--- SUPPLIED ENTRIES ---

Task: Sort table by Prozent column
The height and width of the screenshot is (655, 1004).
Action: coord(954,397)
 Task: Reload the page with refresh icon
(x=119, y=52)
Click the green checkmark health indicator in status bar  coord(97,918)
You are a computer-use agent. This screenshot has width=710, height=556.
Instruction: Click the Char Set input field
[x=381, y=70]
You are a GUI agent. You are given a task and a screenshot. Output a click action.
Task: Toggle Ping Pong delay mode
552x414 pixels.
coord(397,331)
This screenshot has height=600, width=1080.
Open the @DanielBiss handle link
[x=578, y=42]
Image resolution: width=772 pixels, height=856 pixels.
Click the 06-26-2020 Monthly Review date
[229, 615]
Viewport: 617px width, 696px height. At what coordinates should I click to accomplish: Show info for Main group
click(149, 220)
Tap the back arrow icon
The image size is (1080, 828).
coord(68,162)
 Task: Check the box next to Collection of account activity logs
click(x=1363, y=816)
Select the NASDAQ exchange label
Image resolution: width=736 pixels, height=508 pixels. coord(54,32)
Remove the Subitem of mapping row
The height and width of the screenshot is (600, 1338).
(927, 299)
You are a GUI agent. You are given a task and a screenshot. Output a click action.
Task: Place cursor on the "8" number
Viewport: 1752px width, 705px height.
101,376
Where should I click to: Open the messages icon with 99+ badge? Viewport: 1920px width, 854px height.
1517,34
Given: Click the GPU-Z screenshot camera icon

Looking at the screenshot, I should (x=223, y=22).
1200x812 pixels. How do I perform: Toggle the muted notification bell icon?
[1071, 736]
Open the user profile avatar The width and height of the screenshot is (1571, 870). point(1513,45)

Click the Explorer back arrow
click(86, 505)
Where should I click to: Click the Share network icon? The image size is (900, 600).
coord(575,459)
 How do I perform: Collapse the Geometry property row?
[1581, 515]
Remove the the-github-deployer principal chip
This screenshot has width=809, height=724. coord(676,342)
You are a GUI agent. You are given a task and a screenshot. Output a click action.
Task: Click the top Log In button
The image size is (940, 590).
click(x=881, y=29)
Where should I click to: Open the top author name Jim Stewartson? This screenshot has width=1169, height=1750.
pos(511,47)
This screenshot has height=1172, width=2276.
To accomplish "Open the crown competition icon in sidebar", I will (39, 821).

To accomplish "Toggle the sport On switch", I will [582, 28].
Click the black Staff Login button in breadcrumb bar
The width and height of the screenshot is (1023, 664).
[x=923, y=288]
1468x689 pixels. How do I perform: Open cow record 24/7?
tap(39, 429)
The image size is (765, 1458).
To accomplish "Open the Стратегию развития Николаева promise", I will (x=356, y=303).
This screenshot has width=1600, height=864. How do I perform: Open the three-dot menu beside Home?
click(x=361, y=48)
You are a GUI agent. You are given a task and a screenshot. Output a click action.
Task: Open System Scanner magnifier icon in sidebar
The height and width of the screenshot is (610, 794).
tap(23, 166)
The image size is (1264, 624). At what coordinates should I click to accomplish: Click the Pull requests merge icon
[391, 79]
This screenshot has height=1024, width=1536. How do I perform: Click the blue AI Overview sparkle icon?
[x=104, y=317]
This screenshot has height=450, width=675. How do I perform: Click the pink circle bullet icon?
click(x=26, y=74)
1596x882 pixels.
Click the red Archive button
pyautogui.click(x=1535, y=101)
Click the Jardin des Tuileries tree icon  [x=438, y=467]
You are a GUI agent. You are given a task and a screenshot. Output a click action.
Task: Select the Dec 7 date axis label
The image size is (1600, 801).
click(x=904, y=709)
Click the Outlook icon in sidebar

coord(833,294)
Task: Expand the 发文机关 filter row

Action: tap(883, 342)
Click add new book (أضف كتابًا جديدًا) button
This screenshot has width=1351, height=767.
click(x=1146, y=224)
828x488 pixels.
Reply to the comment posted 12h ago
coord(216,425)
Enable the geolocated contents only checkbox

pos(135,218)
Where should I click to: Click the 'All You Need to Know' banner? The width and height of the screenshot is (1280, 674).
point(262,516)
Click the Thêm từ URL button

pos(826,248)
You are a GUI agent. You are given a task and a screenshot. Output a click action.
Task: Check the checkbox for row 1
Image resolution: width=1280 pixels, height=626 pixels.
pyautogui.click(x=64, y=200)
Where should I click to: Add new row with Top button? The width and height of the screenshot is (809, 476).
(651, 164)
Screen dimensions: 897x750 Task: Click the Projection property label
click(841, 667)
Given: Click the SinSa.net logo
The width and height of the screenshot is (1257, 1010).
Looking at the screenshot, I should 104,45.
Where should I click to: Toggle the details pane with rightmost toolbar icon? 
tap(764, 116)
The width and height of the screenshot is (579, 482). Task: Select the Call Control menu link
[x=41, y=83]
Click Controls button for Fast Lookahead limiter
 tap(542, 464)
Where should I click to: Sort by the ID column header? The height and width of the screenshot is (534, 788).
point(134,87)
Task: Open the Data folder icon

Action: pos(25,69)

---

◆ **PROBLEM**:
Produce the whole listing again, exactly as it reads above.

◆ **SOLUTION TO THE PROBLEM**:
Task: Sort table by Prozent column
The height and width of the screenshot is (655, 1004).
Action: coord(954,397)
 Task: Reload the page with refresh icon
(x=119, y=52)
Click the green checkmark health indicator in status bar  coord(97,918)
You are a computer-use agent. This screenshot has width=710, height=556.
Instruction: Click the Char Set input field
[x=381, y=70]
You are a GUI agent. You are given a task and a screenshot. Output a click action.
Task: Toggle Ping Pong delay mode
552x414 pixels.
coord(397,331)
This screenshot has height=600, width=1080.
Open the @DanielBiss handle link
[x=578, y=42]
Image resolution: width=772 pixels, height=856 pixels.
Click the 06-26-2020 Monthly Review date
[229, 615]
Viewport: 617px width, 696px height. At what coordinates should I click to accomplish: Show info for Main group
click(149, 220)
Tap the back arrow icon
The image size is (1080, 828).
coord(68,162)
 Task: Check the box next to Collection of account activity logs
click(x=1363, y=816)
Select the NASDAQ exchange label
Image resolution: width=736 pixels, height=508 pixels. coord(54,32)
Remove the Subitem of mapping row
The height and width of the screenshot is (600, 1338).
(927, 299)
You are a GUI agent. You are given a task and a screenshot. Output a click action.
Task: Place cursor on the "8" number
Viewport: 1752px width, 705px height.
101,376
Where should I click to: Open the messages icon with 99+ badge? Viewport: 1920px width, 854px height.
1517,34
Given: Click the GPU-Z screenshot camera icon

Looking at the screenshot, I should (x=223, y=22).
1200x812 pixels. How do I perform: Toggle the muted notification bell icon?
[1071, 736]
Open the user profile avatar The width and height of the screenshot is (1571, 870). point(1513,45)

Click the Explorer back arrow
click(86, 505)
Where should I click to: Click the Share network icon? The image size is (900, 600).
coord(575,459)
 How do I perform: Collapse the Geometry property row?
[1581, 515]
Remove the the-github-deployer principal chip
This screenshot has width=809, height=724. coord(676,342)
You are a GUI agent. You are given a task and a screenshot. Output a click action.
Task: Click the top Log In button
The image size is (940, 590).
click(x=881, y=29)
Where should I click to: Open the top author name Jim Stewartson? This screenshot has width=1169, height=1750.
pos(511,47)
This screenshot has height=1172, width=2276.
To accomplish "Open the crown competition icon in sidebar", I will (39, 821).

To accomplish "Toggle the sport On switch", I will [582, 28].
Click the black Staff Login button in breadcrumb bar
The width and height of the screenshot is (1023, 664).
[x=923, y=288]
1468x689 pixels. How do I perform: Open cow record 24/7?
tap(39, 429)
The image size is (765, 1458).
To accomplish "Open the Стратегию развития Николаева promise", I will (x=356, y=303).
This screenshot has width=1600, height=864. How do I perform: Open the three-dot menu beside Home?
click(x=361, y=48)
You are a GUI agent. You are given a task and a screenshot. Output a click action.
Task: Open System Scanner magnifier icon in sidebar
The height and width of the screenshot is (610, 794).
tap(23, 166)
The image size is (1264, 624). At what coordinates should I click to accomplish: Click the Pull requests merge icon
[391, 79]
This screenshot has height=1024, width=1536. How do I perform: Click the blue AI Overview sparkle icon?
[x=104, y=317]
This screenshot has height=450, width=675. How do I perform: Click the pink circle bullet icon?
click(x=26, y=74)
1596x882 pixels.
Click the red Archive button
pyautogui.click(x=1535, y=101)
Click the Jardin des Tuileries tree icon  [x=438, y=467]
You are a GUI agent. You are given a task and a screenshot. Output a click action.
Task: Select the Dec 7 date axis label
The image size is (1600, 801).
click(x=904, y=709)
Click the Outlook icon in sidebar

coord(833,294)
Task: Expand the 发文机关 filter row

Action: tap(883, 342)
Click add new book (أضف كتابًا جديدًا) button
This screenshot has width=1351, height=767.
click(x=1146, y=224)
828x488 pixels.
Reply to the comment posted 12h ago
coord(216,425)
Enable the geolocated contents only checkbox

pos(135,218)
Where should I click to: Click the 'All You Need to Know' banner? The width and height of the screenshot is (1280, 674).
point(262,516)
Click the Thêm từ URL button

pos(826,248)
You are a GUI agent. You are given a task and a screenshot. Output a click action.
Task: Check the checkbox for row 1
Image resolution: width=1280 pixels, height=626 pixels.
pyautogui.click(x=64, y=200)
Where should I click to: Add new row with Top button? The width and height of the screenshot is (809, 476).
(651, 164)
Screen dimensions: 897x750 Task: Click the Projection property label
click(841, 667)
Given: Click the SinSa.net logo
The width and height of the screenshot is (1257, 1010).
Looking at the screenshot, I should 104,45.
Where should I click to: Toggle the details pane with rightmost toolbar icon? 
tap(764, 116)
The width and height of the screenshot is (579, 482). Task: Select the Call Control menu link
[x=41, y=83]
Click Controls button for Fast Lookahead limiter
 tap(542, 464)
Where should I click to: Sort by the ID column header? The height and width of the screenshot is (534, 788).
point(134,87)
Task: Open the Data folder icon

Action: pos(25,69)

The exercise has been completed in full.